A) Prediction markets are always superior to epidemiological models B) Only domain experts should participate in health-related prediction markets C) The best forecasts came from mechanisms combining domain expertise with forecasting skill D) Intrinsic motivation is insufficient to drive participation during a crisis

Answer: C Explanation: The pandemic experience showed that the best forecasts came from mechanisms that combined domain expertise (epidemiologists, virologists) with forecasting skill (experienced superforecasters, quantitative analysts).
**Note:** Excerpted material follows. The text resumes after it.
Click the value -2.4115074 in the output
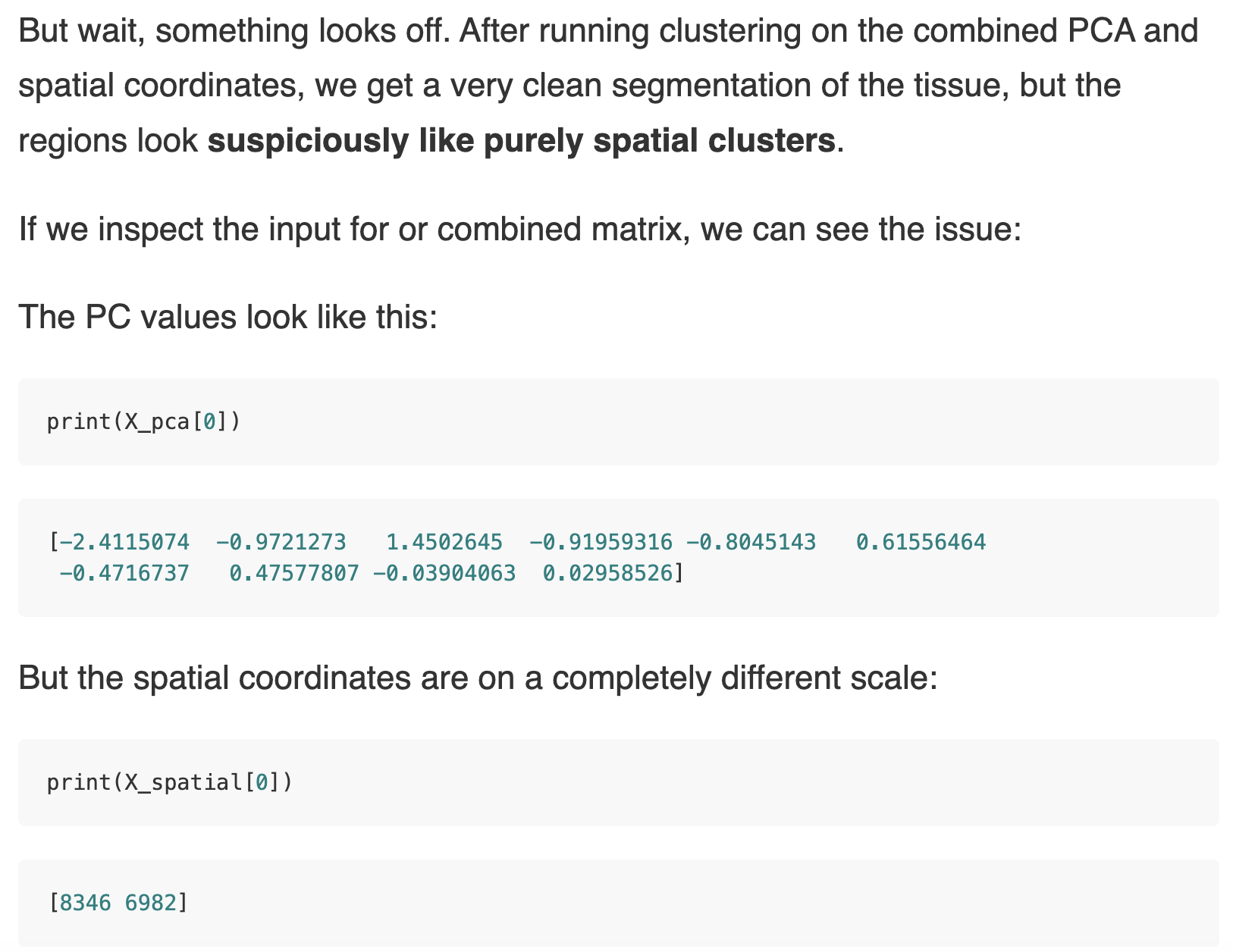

Pure crowd wisdom without expert input performed poorly on technical questions, but pure expert opinion without aggregation mechanisms also had weaknesses.

Question 21

Catastrophe bonds (cat bonds) function as prediction markets because:

A) They pay out based on the occurrence of natural disasters, with spreads reflecting implied disaster probabilities B) They are traded on prediction market exchanges C) They use LMSR pricing mechanisms D) They aggregate crowd forecasts of disaster timing

Answer: A Explanation: Cat bonds pay out when a specified catastrophic event occurs (e.g., hurricane above a certain intensity). The spread on a cat bond reflects the market's assessment of the probability and severity of the triggering catastrophe. The expected loss component provides an implicit probability forecast, making cat bonds function as a form of prediction market for natural disaster risk.

Question 22

Microsoft's "bug markets" for predicting software quality revealed that:

A) Developers refused to participate because it exposed code quality issues B) Markets were perfect substitutes for quality assurance processes C) Developers had genuine private information about code quality, and markets helped surface it, though incentive tensions existed D) Bug predictions were less accurate than random chance

Answer: C Explanation: Microsoft's bug prediction markets showed that developers who worked on specific components had genuine private information about code quality, and markets helped surface this information. However, there were incentive tensions: developers who knew their code was buggy could profit, but revealing this through trading might reflect poorly on their work. The markets worked best as a complement to, not replacement for, existing QA processes.

Question 23

The maximum loss to an LMSR market maker in a market with 4 outcomes and $b = 200$ is:

A) $200 \ln 2 \approx 138.6$ B) $200 \ln 4 \approx 277.3$ C) $200 \times 4 = 800$ D) $200$

Answer: B Explanation: The maximum loss formula is $b \ln(n)$ where $n$ is the number of outcomes. With $n = 4$ and $b = 200$: maximum loss = $200 \ln 4 = 200 \times 1.386 \approx 277.3$.

Question 24

In the context of prediction market adoption, the "chicken-and-egg problem" refers to:

A) The difficulty of determining whether prediction markets or polls came first B) Markets needing liquidity to be useful, but participants only joining useful markets C) The challenge of choosing between real money and play money incentives D) The conflict between market maker profits and participant welfare

Answer: B Explanation: The chicken-and-egg problem is one of the fundamental barriers to prediction market adoption. Markets need sufficient liquidity (trading volume and participant diversity) to produce meaningful prices, but potential participants are reluctant to join markets that don't yet have enough activity to be useful. This creates a bootstrapping challenge that many prediction markets fail to overcome.

Question 25

A prediction market for clinical trial outcomes is most useful when:

A) The trial outcome is completely unknown to everyone B) Some participants have relevant information (mechanism of action data, biomarker results) that, when aggregated, produces useful forecasts C) The pharmaceutical company already has high-quality internal forecasts D) Only financial analysts participate in the market

Answer: B Explanation: Markets are most valuable when there is genuinely distributed information that can be aggregated. For clinical trials, relevant information includes publication records, mechanism of action data, biomarker results, and insights from researchers familiar with the therapeutic area. When no one truly knows whether a drug will work (pure scientific uncertainty), markets aggregate ignorance rather than knowledge. The sweet spot is when some participants have partial, complementary information.